- Prompt: Return exactly the span that opens with the line containing "Given: Click the 14:05:00 x-axis time label" and closes with the final line of the records, both included.

- Records for this task:
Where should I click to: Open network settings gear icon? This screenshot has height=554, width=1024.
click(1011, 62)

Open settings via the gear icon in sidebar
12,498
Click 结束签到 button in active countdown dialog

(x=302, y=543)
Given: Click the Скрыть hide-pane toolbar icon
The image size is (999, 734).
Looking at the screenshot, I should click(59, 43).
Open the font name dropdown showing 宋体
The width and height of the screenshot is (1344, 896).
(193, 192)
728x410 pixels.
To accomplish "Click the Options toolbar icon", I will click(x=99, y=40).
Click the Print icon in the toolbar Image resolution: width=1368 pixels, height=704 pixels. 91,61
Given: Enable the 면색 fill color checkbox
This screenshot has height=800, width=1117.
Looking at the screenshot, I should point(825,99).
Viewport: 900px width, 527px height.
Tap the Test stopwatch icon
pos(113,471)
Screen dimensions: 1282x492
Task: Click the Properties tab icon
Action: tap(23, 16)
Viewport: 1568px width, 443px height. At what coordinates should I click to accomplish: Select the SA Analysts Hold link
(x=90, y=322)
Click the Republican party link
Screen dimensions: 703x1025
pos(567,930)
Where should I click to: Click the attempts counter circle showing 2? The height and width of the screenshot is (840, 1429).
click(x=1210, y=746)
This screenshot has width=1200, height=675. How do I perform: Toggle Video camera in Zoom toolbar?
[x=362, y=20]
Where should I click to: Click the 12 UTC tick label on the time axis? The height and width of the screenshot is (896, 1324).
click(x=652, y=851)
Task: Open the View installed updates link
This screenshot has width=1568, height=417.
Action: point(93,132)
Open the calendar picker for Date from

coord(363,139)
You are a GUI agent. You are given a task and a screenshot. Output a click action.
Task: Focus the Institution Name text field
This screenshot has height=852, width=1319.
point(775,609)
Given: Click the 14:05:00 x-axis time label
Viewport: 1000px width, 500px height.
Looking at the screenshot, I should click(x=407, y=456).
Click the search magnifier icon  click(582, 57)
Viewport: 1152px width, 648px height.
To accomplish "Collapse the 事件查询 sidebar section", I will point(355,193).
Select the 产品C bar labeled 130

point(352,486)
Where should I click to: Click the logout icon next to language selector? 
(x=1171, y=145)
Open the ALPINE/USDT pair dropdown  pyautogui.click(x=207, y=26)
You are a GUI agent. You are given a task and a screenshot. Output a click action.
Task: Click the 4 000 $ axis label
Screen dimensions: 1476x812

- Reply to the task:
Given: Click the 14:05:00 x-axis time label
Viewport: 1000px width, 500px height.
Looking at the screenshot, I should click(x=407, y=456).
Click the search magnifier icon  click(582, 57)
Viewport: 1152px width, 648px height.
To accomplish "Collapse the 事件查询 sidebar section", I will point(355,193).
Select the 产品C bar labeled 130

point(352,486)
Where should I click to: Click the logout icon next to language selector? 
(x=1171, y=145)
Open the ALPINE/USDT pair dropdown  pyautogui.click(x=207, y=26)
You are a GUI agent. You are given a task and a screenshot. Output a click action.
Task: Click the 4 000 $ axis label
Screen dimensions: 1476x812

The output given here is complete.